Grineff v. Ithaca College

79 Misc. 2d 831 | N.Y. Sup. Ct. | 1974

Marshall E. Livingston, J.

When this case was reached for trial and after a jury was drawn, the case was settled upon a stipulation. The stipulation provided that defendant Ithaca College (Ithaca) would pay the plaintiff the full amount agreed upon and that the court should determine the respective liability between the defendants Ithaca and New York State Craftsmen, Inc. (Craftsmen) upon the facts hereafter outlined.

In February of 1969 Craftsmen communicated with Ithaca relative to holding a craft fair at the school during the first week in August, 1969. On February 19, 1969, Mr. Comstock, Ithaca’s Director of Auxiliary Services, wrote a letter to Mrs. Morse, the representative of Craftsmen, and outlined the terms of the proposed leasing of the college premises for the trade show. Among the provisions was No. 5 (a) Insurance, which stated: “It is understood that the York State Craftsmen will carry comprehensive public liability and property damage insurance and will provide Ithaca College through the Robert S. Boothroyd Agency, Inc. of 312 East Seneca Street, Ithaca, New York with a Certificate of Insurance setting forth the bodily injury and property damage liability insurance coverage carried for the period of utilization of Ithaca College facilities. The Boothroyd Agency will advise the York State Craftsmen or its broker concerning the adequacy of coverage. The Certificate-of Insurance will indicate that a ‘ hold harmless clause is made fart of the *833comprehensive public liability and property damage insurance coverage.” (Emphasis supplied.)

The last paragraph of the letter read: “ If the above is satisfactory, please sign and return the attached copy which will serve as acceptance of this memorandum of understanding by the York State Craftsmen, Inc. Please advise me concerning any modifications or changes which you might require.”

The “ memorandum of understanding ” was accepted by Mrs. Morse for Craftsmen on March 2,1969, and accordingly, Craftsmen procured an O. L. T. policy with Aetna for the period of July 25, 1969 to August 13, 1969. The named assured was “ York State Craft Fair ”. Ithaca College was not set out as a named assured in its insurance policy, which would have settled the question.

There is no specific ‘ ‘ hold harmless ’ ’ or indemnification language set forth in the letter or in any other writing signed by the parties, and neither the certificate of insurance nor the insurance policy contains “hold harmless ” or indemnification agreements.
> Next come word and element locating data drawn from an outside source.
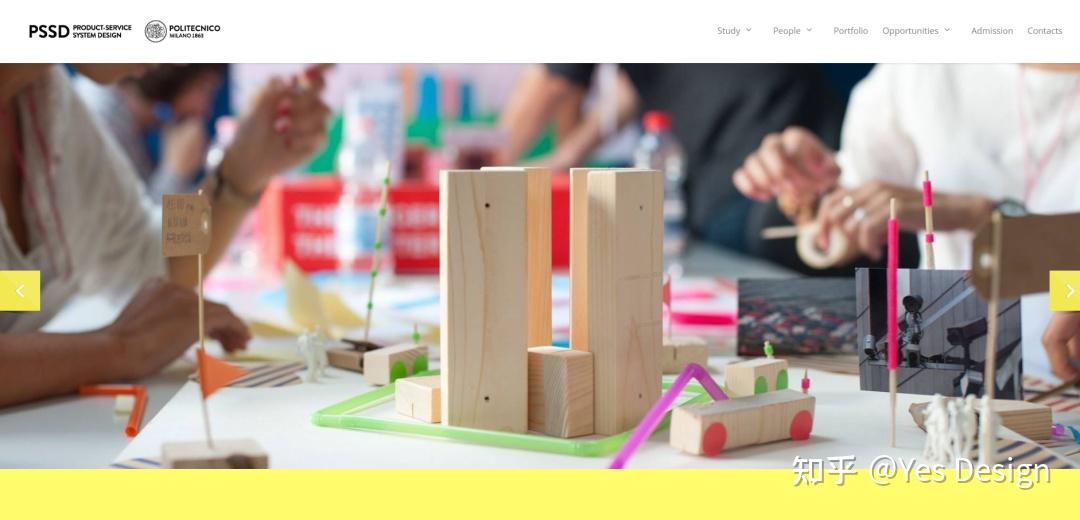Click the Yes Design watermark text
This screenshot has height=520, width=1080.
[x=921, y=471]
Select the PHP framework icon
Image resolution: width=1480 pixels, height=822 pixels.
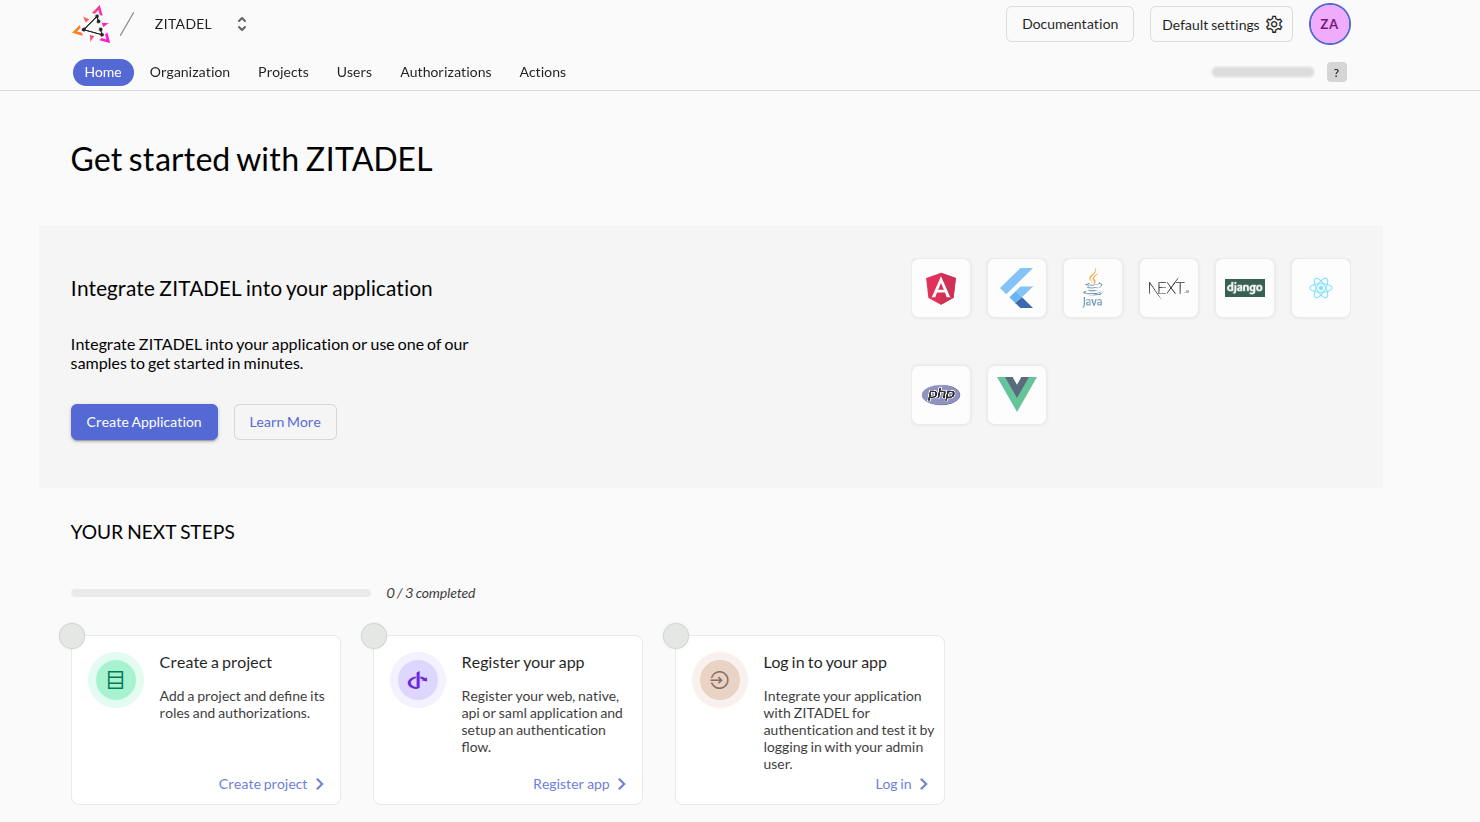pyautogui.click(x=940, y=395)
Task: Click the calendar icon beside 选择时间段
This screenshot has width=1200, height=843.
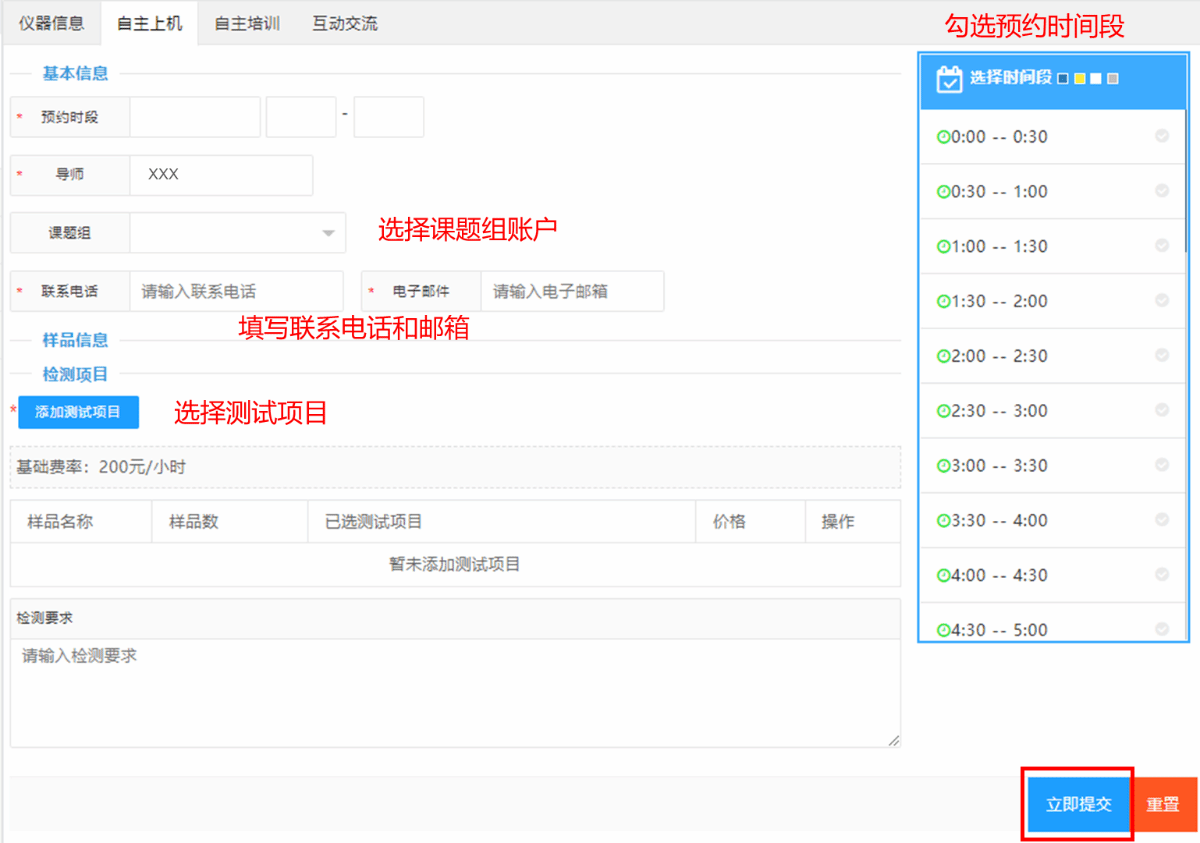Action: [x=947, y=79]
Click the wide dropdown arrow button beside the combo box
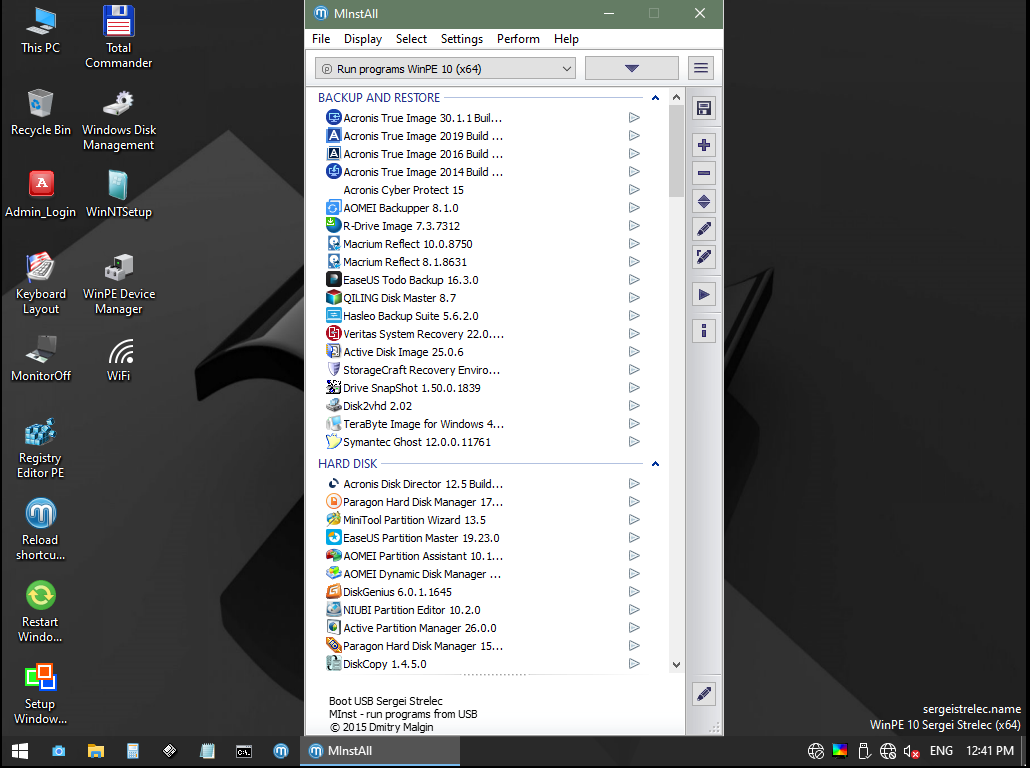1030x768 pixels. (631, 67)
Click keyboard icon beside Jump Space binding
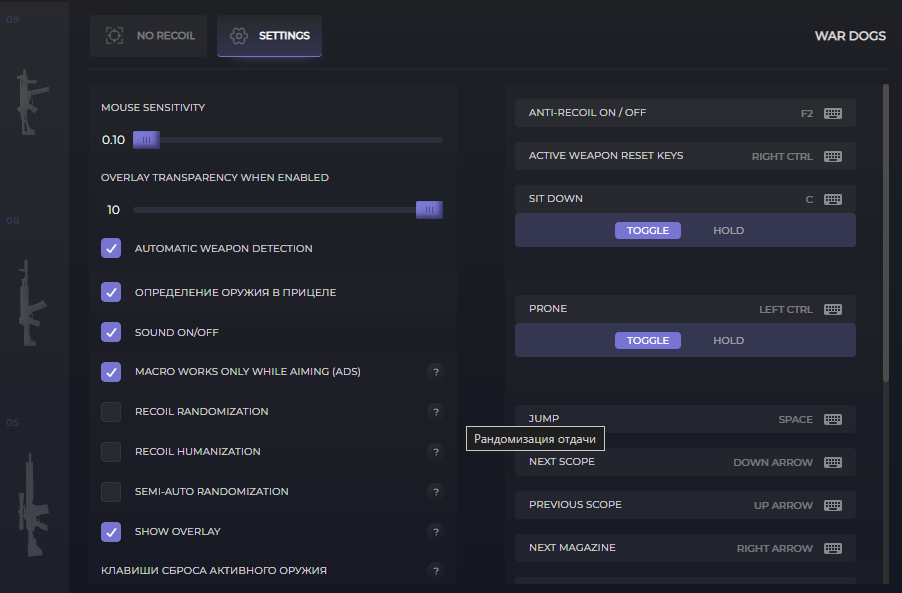 pyautogui.click(x=832, y=419)
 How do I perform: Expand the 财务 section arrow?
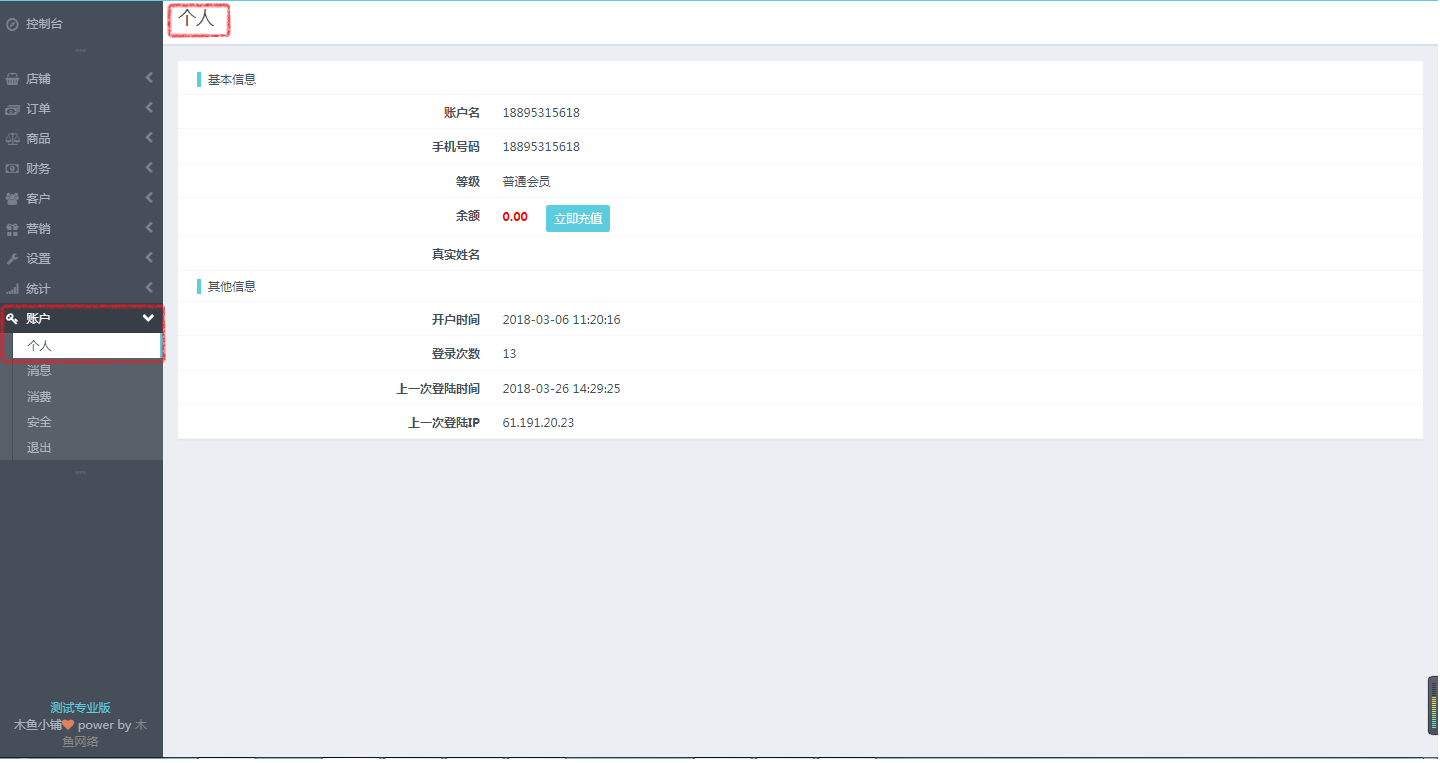coord(149,168)
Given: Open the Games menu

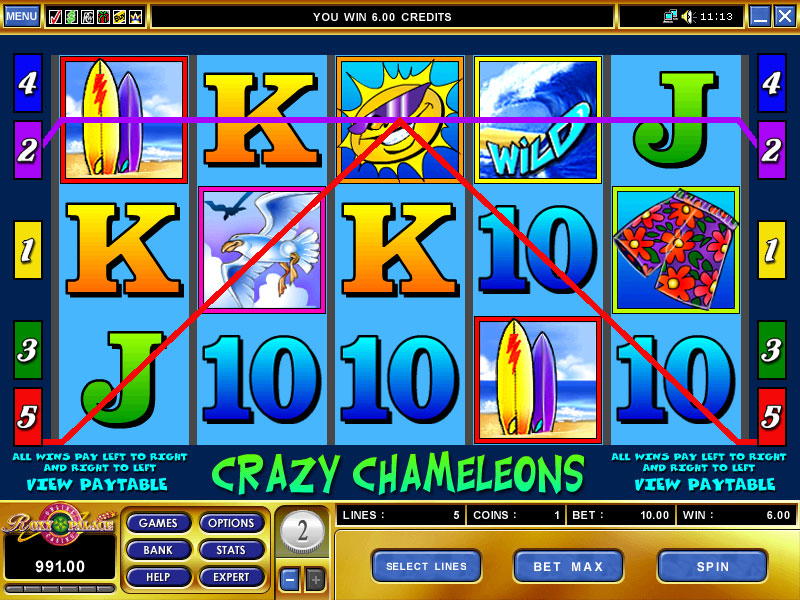Looking at the screenshot, I should (158, 523).
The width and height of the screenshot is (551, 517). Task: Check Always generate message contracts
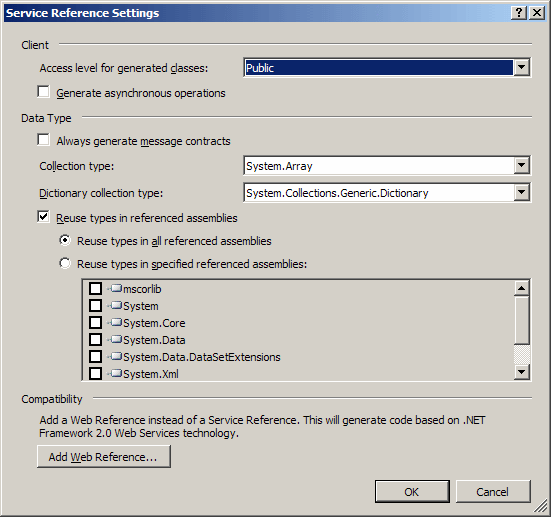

The quoted language, therefore, constitutes an uninsured contractual agreement by Craftsmen to provide Ithaca with a ‘ ‘ hold harmless ’ ’ clause, whatever that means, for which there is no coverage provided by the insurance carrier and which is specifically excluded pursuant to the language of the exclusions “ a ”, “ d ” and “ n ” of the insurance policy. However, Craftsmen was never placed on notice of this fact at any time prior to trial by either Aetna, the insurance carrier, or its attorneys, and the carrier is now estopped from limiting its liability on this basis.

Thus, although the policy excludes ‘‘ liability assumed by the insured under any contract or agreement” (relating to such premises), nevertheless, I hold that Craftsmen would be liable to Ithaca and that Aetna must stand in Craftsmen’s shoes because ho notice was ever given to it of the fact that an occurrence such as this was specifically excluded under the policy as written.

Now, to a determination of what a “ hold harmless ” clause means as it was specifically denoted in the letter. The phrase means plainly an agreement to indemnify Ithaca for any 0. L. T. occurrence that happened in the building during the time Craftsmen was in possession.

The case of Levine v. Shell Oil Co. (28 N Y 2d 205) is in point. The intent of the “ memorandum of understanding ”, as Mr. Comstock designated it, was to have Ithaca’s facilities protected under ‘ ‘ comprehensive public liability and property *834damage insurance ’ ’. The agreement was accepted and the loss occurred.

This was no unconscionable agreement. In this regard it is significant that Ithaca was under no legal obligation to allow Craftsmen to' operate the craft fair on its premises. Similarly, Craftsmen was not required to assume the responsibilities of the contract. In this transaction the indemnification provision was a part of the business relationship between the parties. If Craftsmen had reservations as to the scope of the agreement, it should have insisted on a different indemnification clause or refused to give its assent to the contract. Since Craftsmen apparently elected not to do so and has not demonstrated to this court that Ithaca was guilty of fraud or overreaching conduct, it is bound by the expression of intent to hold Ithaca harmless in the “ memorandum of understanding ” (cf. Levine v. Shell Oil Co., supra, p. 213).

Ithaca College, or its carrier, is entitled to full indemnification from New York State Craftsmen, Inc., also known as York State Craftsmen, Inc., York State Craft Fair, Ithaca, New York, or the Aetna Casualty and Surety Company.